● TASK REQUIREMENTS:
In the records below, find the line that contains "Screen dimensions: 1568x783" and the line that contains "Open the 評価レポート". Set down exactly those lines and every line between them, and nothing more.

Stored data entries:

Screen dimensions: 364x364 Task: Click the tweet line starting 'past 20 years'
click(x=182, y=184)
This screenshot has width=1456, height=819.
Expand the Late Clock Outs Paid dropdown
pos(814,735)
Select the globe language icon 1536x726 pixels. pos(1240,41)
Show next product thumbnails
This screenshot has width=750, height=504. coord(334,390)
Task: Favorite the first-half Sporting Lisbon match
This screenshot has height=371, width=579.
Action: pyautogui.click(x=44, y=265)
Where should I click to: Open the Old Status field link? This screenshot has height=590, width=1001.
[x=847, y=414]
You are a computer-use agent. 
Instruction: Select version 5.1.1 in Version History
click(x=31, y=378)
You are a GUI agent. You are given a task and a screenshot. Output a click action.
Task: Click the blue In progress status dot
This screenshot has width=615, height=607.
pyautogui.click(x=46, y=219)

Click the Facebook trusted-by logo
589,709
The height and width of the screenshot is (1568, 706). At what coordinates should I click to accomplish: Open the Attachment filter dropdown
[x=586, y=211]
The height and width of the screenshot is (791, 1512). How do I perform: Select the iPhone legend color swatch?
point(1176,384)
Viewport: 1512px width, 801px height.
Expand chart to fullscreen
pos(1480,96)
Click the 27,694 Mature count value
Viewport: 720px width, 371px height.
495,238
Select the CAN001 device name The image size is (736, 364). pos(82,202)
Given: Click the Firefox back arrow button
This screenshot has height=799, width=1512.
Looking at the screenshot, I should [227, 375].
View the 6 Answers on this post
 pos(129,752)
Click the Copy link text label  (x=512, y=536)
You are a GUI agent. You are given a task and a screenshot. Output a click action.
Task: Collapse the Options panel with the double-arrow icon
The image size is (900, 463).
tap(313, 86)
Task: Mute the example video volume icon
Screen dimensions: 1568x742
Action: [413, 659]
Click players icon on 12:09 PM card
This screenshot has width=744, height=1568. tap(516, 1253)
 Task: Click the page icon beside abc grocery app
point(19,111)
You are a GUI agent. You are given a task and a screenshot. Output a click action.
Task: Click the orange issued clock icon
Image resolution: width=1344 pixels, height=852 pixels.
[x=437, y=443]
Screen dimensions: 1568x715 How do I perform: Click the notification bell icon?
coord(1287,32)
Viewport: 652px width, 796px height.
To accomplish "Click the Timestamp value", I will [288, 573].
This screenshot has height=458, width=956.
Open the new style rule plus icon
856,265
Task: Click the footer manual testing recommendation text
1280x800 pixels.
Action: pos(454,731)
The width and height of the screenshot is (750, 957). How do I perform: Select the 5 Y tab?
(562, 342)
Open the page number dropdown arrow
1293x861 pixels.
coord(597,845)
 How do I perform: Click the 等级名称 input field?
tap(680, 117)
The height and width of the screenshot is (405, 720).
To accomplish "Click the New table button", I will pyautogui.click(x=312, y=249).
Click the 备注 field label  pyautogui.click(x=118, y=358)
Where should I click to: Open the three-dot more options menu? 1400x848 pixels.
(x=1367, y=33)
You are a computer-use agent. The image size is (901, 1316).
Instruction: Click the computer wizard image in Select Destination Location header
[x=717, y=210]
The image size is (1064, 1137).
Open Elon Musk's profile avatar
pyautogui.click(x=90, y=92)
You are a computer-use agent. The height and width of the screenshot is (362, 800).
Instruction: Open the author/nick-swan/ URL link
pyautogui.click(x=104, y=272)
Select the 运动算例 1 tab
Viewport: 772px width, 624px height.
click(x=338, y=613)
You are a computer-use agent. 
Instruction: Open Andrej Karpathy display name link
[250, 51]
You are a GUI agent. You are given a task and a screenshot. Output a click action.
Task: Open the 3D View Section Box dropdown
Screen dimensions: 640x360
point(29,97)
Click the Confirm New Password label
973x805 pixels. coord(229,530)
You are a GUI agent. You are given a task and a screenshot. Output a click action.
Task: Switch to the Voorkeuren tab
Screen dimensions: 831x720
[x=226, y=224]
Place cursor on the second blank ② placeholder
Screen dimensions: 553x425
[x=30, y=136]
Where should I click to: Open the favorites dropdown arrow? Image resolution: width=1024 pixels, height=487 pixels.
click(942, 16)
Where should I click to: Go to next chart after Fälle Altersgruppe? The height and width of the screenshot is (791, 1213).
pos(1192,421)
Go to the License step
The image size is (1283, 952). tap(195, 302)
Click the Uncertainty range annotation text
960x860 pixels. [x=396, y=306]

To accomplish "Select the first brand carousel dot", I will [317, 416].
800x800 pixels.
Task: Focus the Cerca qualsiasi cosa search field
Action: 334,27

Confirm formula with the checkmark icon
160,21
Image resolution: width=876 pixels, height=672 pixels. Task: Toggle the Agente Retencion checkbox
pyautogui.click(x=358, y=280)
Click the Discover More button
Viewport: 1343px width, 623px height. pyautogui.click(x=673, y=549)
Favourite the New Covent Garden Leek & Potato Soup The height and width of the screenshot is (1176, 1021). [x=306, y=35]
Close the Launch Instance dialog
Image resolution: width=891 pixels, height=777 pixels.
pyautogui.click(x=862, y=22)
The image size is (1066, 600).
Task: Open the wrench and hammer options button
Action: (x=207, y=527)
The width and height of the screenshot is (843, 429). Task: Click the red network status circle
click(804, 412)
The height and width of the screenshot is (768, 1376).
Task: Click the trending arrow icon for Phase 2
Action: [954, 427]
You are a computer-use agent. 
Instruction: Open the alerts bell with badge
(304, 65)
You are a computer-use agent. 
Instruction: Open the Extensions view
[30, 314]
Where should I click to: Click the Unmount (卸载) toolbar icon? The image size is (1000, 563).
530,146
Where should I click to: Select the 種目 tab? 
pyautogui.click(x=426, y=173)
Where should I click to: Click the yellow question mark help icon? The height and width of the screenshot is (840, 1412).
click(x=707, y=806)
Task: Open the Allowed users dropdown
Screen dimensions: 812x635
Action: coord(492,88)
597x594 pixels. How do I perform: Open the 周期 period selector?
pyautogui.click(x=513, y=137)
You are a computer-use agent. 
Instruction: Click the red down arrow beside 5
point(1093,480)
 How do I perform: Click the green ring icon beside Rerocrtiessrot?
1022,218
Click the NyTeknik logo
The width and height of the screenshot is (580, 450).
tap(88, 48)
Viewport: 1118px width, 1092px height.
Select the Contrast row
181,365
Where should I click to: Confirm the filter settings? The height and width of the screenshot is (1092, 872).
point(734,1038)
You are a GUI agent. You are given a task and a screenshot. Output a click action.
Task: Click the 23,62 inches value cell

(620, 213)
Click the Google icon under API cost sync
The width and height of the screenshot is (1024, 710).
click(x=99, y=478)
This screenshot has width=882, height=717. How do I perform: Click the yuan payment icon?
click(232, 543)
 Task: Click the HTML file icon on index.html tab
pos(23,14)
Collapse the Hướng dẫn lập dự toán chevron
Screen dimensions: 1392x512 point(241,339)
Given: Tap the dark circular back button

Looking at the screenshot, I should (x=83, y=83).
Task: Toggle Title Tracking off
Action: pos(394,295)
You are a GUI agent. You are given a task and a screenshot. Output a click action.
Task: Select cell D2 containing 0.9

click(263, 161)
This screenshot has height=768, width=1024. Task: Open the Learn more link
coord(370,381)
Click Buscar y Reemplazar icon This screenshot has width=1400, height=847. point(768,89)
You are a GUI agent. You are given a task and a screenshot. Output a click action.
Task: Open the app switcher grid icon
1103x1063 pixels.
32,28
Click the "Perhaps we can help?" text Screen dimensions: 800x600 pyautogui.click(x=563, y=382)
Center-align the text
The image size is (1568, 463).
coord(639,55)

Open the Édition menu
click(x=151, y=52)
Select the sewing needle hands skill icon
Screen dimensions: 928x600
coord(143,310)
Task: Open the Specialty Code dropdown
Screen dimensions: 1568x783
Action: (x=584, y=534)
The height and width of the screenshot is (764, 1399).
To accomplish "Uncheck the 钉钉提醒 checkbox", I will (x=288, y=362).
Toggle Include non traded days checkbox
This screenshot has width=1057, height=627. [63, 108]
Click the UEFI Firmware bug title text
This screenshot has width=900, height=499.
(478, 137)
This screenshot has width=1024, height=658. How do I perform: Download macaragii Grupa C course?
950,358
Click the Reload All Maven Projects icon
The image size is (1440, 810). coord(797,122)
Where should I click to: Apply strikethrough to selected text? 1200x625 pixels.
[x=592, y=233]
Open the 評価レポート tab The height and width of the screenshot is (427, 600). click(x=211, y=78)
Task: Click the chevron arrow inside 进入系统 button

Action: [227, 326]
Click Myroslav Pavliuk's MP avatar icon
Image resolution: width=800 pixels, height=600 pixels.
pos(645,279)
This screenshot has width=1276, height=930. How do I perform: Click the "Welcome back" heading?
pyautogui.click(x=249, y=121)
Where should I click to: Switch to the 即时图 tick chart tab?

● SOLUTION TO THE PROBLEM:
Screen dimensions: 1568x783
Action: (x=584, y=534)
The height and width of the screenshot is (764, 1399).
To accomplish "Uncheck the 钉钉提醒 checkbox", I will (x=288, y=362).
Toggle Include non traded days checkbox
This screenshot has width=1057, height=627. [63, 108]
Click the UEFI Firmware bug title text
This screenshot has width=900, height=499.
(478, 137)
This screenshot has width=1024, height=658. How do I perform: Download macaragii Grupa C course?
950,358
Click the Reload All Maven Projects icon
The image size is (1440, 810). coord(797,122)
Where should I click to: Apply strikethrough to selected text? 1200x625 pixels.
[x=592, y=233]
Open the 評価レポート tab The height and width of the screenshot is (427, 600). click(x=211, y=78)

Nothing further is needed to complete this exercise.